About Critical Illness policies

Critical Illness Cover has evolved over the years and the modern policy offers flexibility with a much wider range of coverage. These include numerous additional benefits designed to aid recovery including, in some cases, specialist second opinions, access to complementary treatments and psychological support.

In 2017 (the latest full year statistics) 15,962 critical illness claims were paid in the UK with a total value of £1.16 billion paid. 92.2% of all claims made were paid by the insurers. (source: Association of British Insurers Claim Statistics 30/04/2018).

If you have existing policies, they are worth reviewing to make sure that the cover meets your current needs. If you don’t already have cover you can speak to an Independent Financial Adviser and see what’s available. It doesn’t need to break the bank.

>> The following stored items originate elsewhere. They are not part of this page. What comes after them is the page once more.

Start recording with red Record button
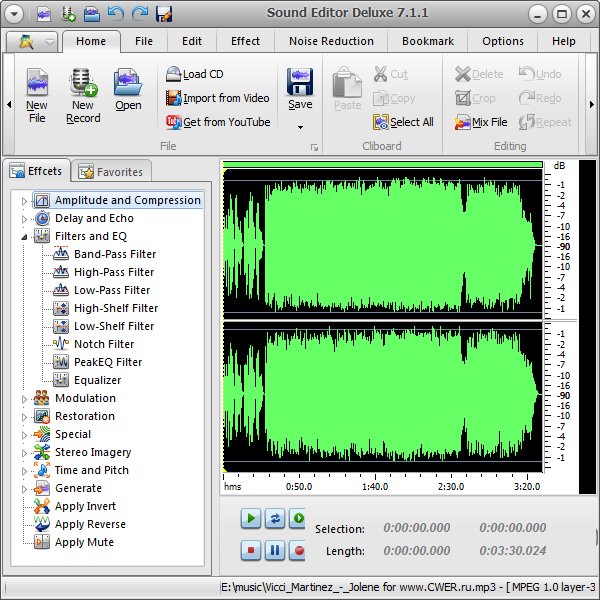600x600 pixels. (298, 550)
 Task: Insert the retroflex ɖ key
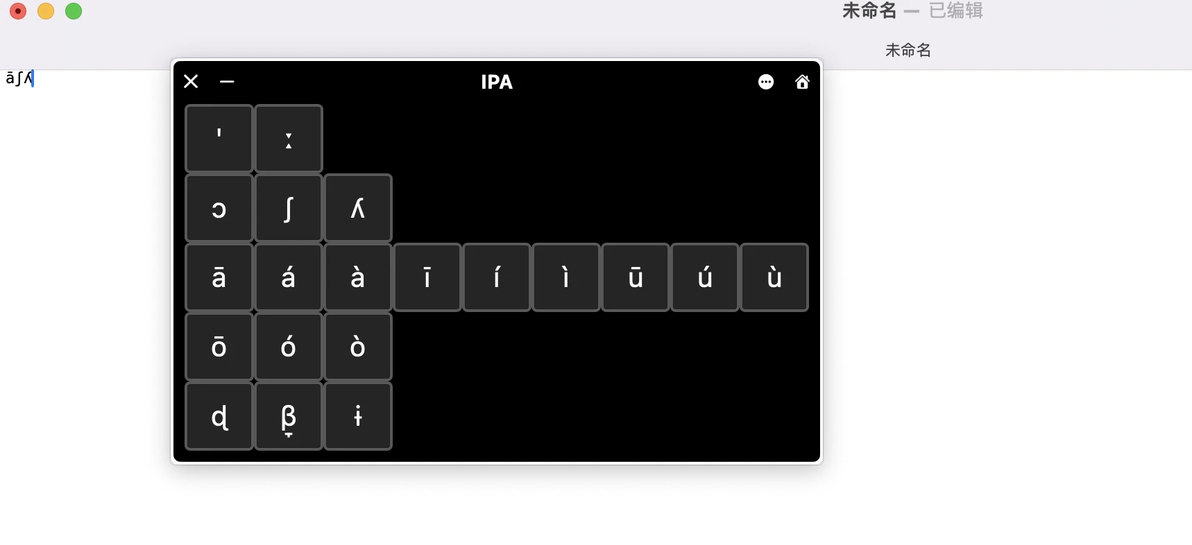coord(219,417)
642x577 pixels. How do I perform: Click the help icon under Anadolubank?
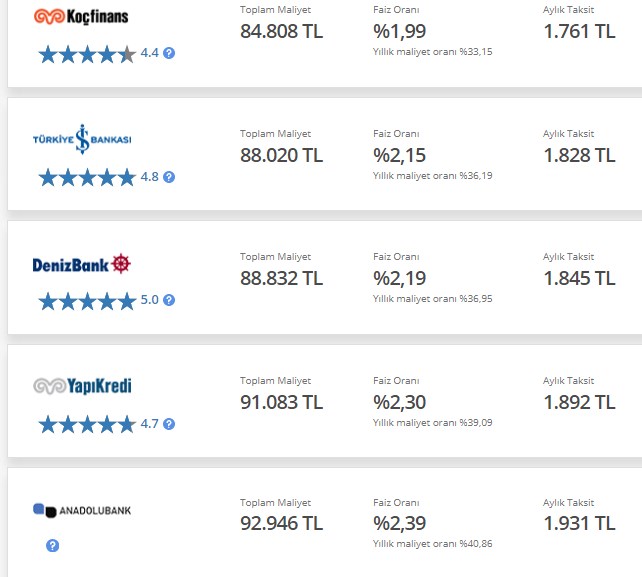52,545
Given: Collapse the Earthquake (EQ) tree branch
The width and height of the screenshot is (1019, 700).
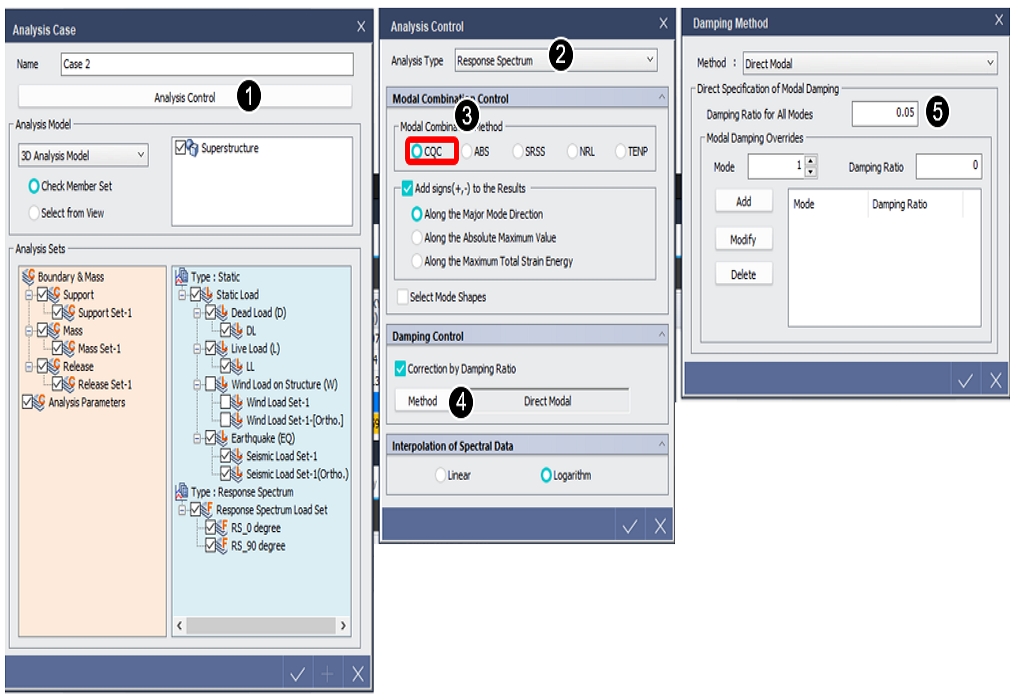Looking at the screenshot, I should [197, 436].
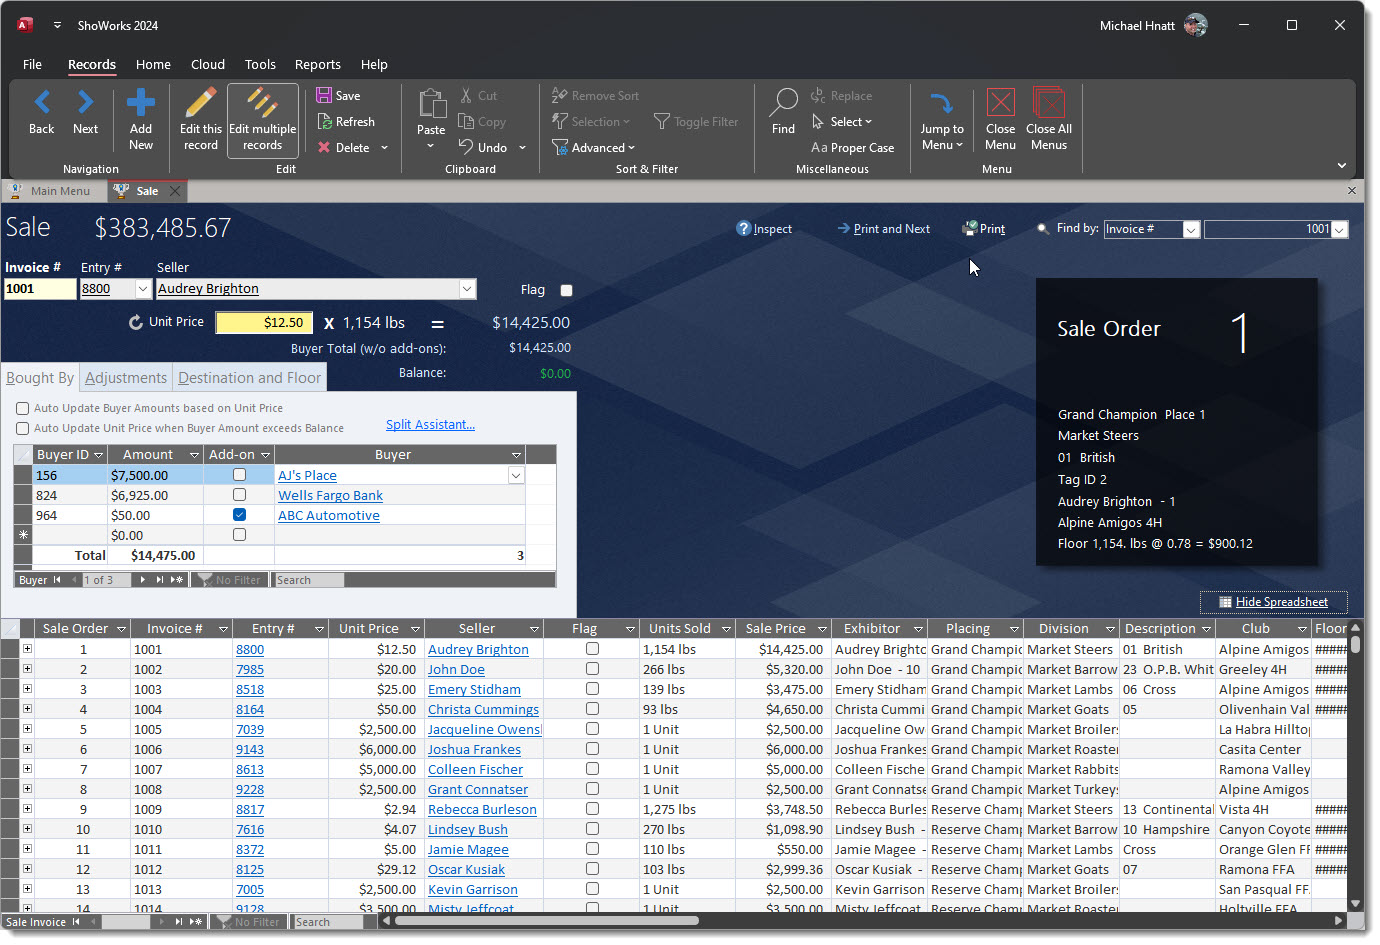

If you’re ever in the unfortunate position that you need to claim on your Critical Illness Cover, you’ll think it’s the best money you’ve ever spent.

Critical Illness plans typically have no cash in value at any time and cover will cease at the end of term. If premiums stop, then cover will lapse. Plans may not cover all the definitions of a critical illness. The definitions vary between product providers and will be described within the Key Features and policy documentation if you proceed with the plan.